* [WHAT THIS TASK INVOLVES] Extract all lines from the data beneath that include the word "each".

*** AVAILABLE DATA Section Begins ***

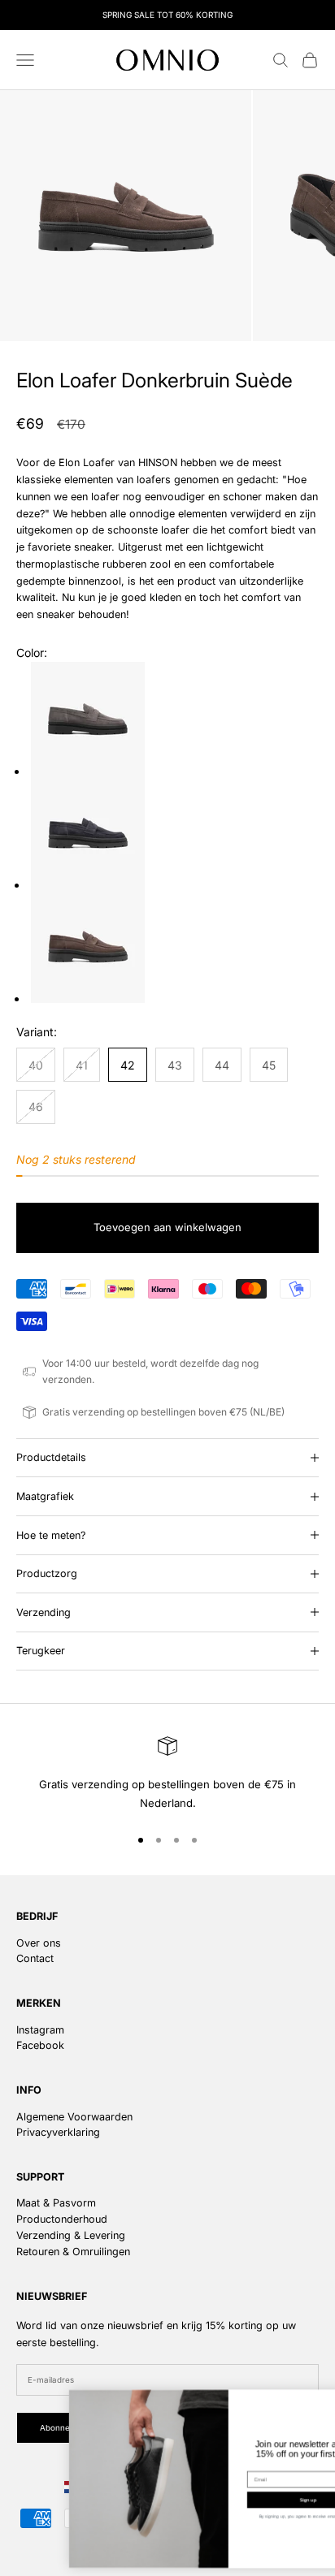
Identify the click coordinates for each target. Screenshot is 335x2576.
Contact (35, 1958)
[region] (167, 1774)
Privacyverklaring (58, 2132)
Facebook (40, 2045)
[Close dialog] (318, 2399)
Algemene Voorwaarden (74, 2117)
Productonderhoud (61, 2219)
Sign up (249, 2499)
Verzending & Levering (70, 2235)
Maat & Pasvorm (56, 2203)
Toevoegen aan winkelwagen (167, 1227)
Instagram (40, 2030)
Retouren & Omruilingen (73, 2251)
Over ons (38, 1943)
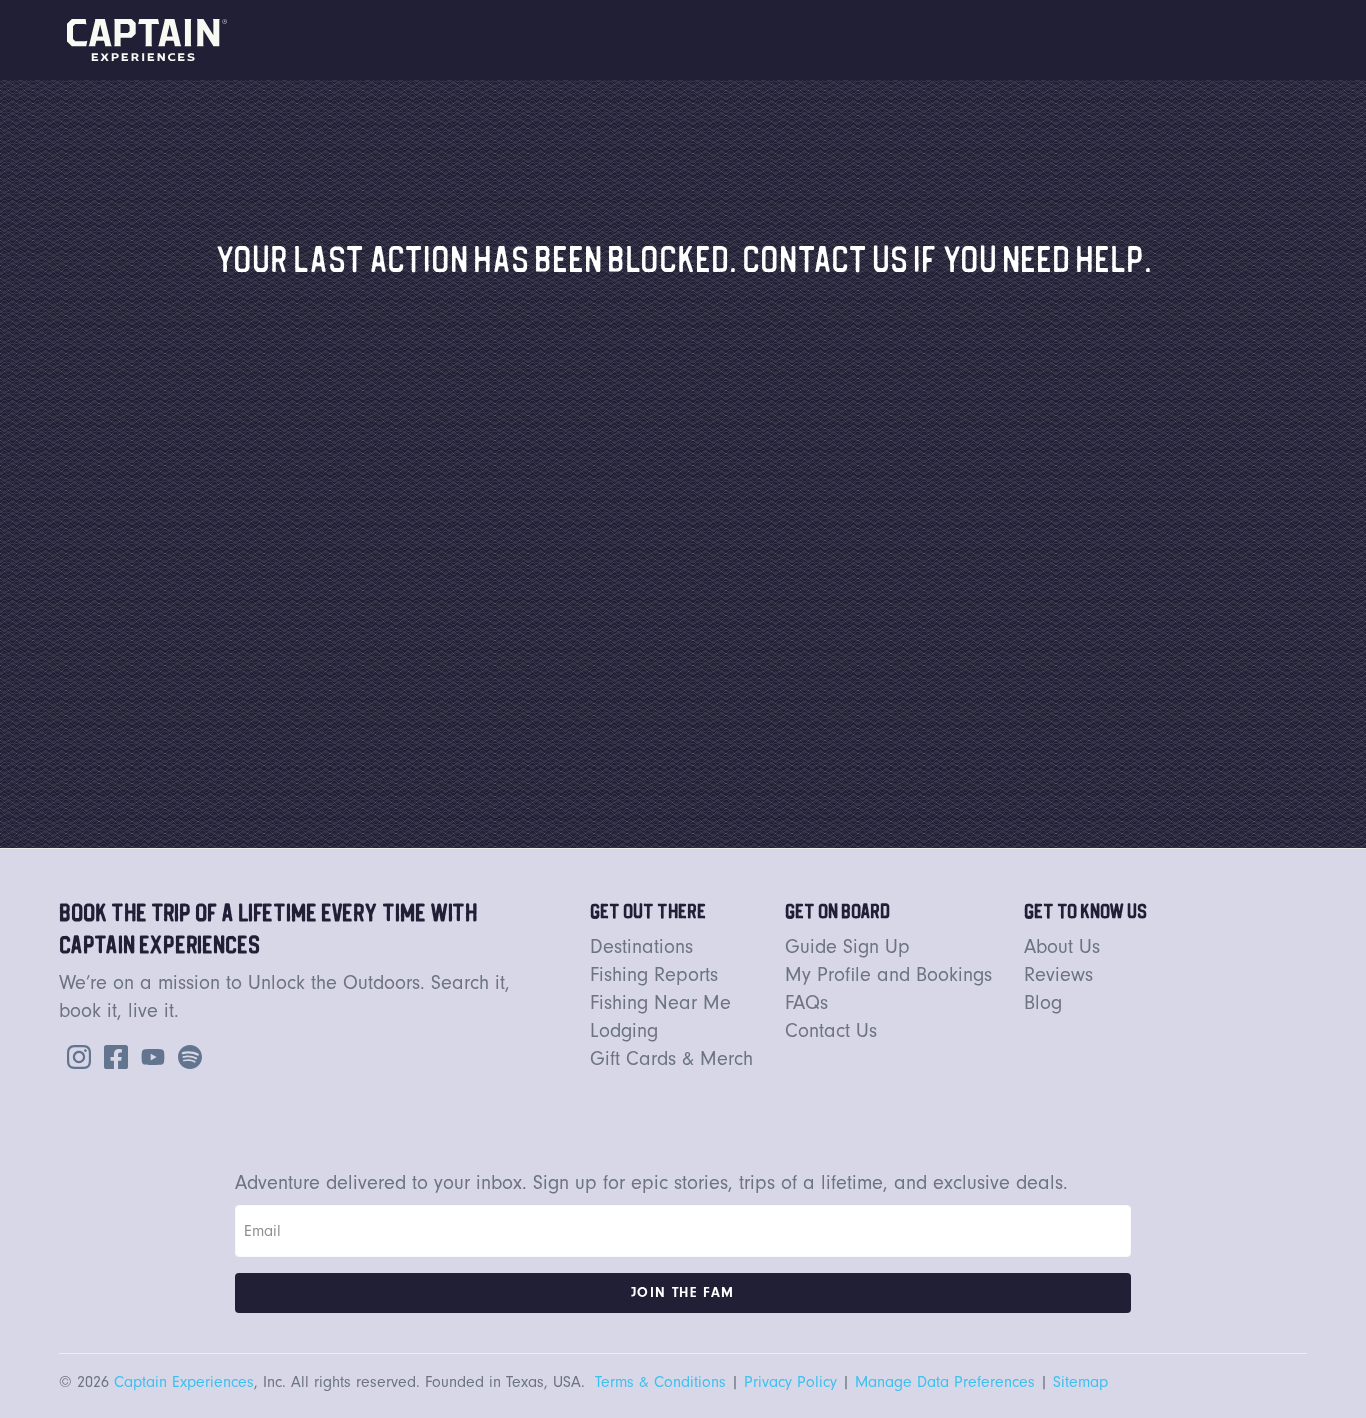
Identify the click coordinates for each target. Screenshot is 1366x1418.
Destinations (641, 946)
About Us (1062, 946)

*** AVAILABLE DATA Section Ends ***

* [EXERCISE SOLUTION]
Identify the click coordinates for each target. Screenshot is 335x2576.
Identify the click coordinates for each target. Screenshot is 1366x1418.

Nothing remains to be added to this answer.